The Minolta Autocord is a twin lens reflex camera that was manufactured in the years 1955 to 1966. It has two lenses positioned directly above each other and they are coupled so that they focus on exactly the same plane. The top lens is used for viewing and it reflects a mirror image onto a ground glass. The bottom lens projects the image onto the film.
The Autocord is a medium format camera and it records 6×6 images on 120 roll film. A 6×6 image (56mm x 56mm) is approximately 3.6x larger than a 35mm frame (24x36mm). Since image quality is proportional to the film size, this camera can produce much higher quality enlargements than any 35mm camera.
I bought my Autocord used on ebay for about $80. Although, the camera was in bad cosmetic shape, it was in good working condition considering its age. The lens was clear and free of fungus and the focus lever worked smoothly. There were no light leaks and the aperture blades opened and closed freely. The shutter speeds were, however, slow by as much as 2 stops and the mechanical self timer often stuck and failed to fire the shutter.
The serial number of my camera is 143649 indicating that it was a 1959 Autocord with an Optiper MXS shutter. This website has a list of Autocord serial numbers along with production dates and version differences.
The camera had no meter but this wasn’t a problem as I shot black and white film which has a wide exposure range. I exposed based on the sunny 16 rule and leaned toward overexposure. Later camera versions have a selenium light meter.

WHAT YOU NEED TO DO: Return the part of the Minolta Autocord text that opens with the words containing "I bought my" and closes with "fire the shutter.", copying it word for word.

PROVIDED DATA:
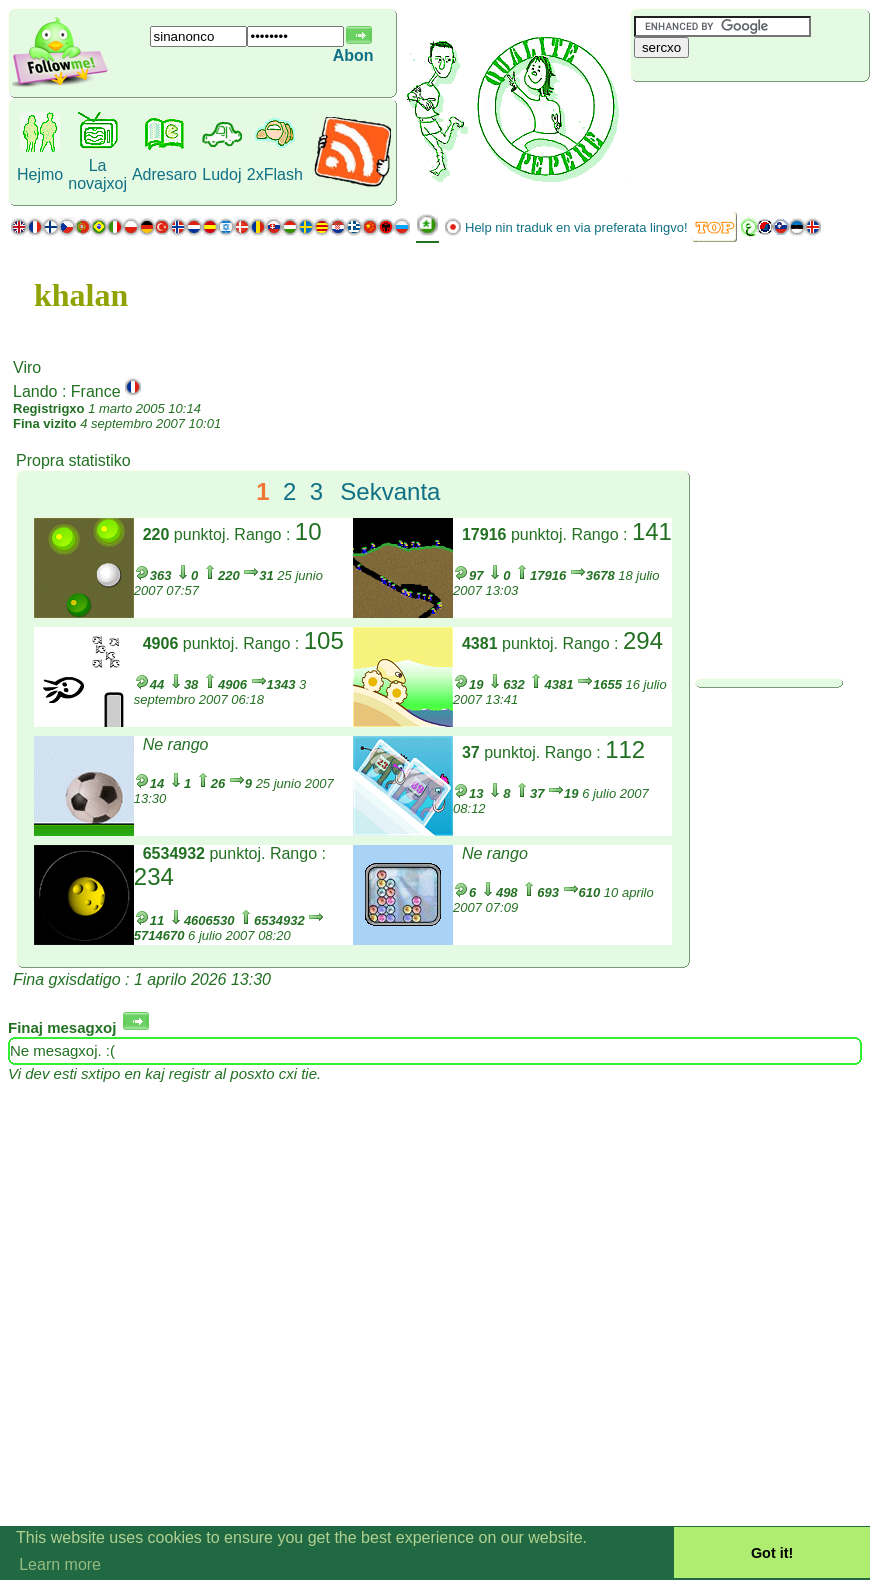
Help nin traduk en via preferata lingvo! (576, 227)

RESULT FOR THIS EXERCISE:
I bought my Autocord used on ebay for about $80. Although, the camera was in bad cosmetic shape, it was in good working condition considering its age. The lens was clear and free of fungus and the focus lever worked smoothly. There were no light leaks and the aperture blades opened and closed freely. The shutter speeds were, however, slow by as much as 2 stops and the mechanical self timer often stuck and failed to fire the shutter.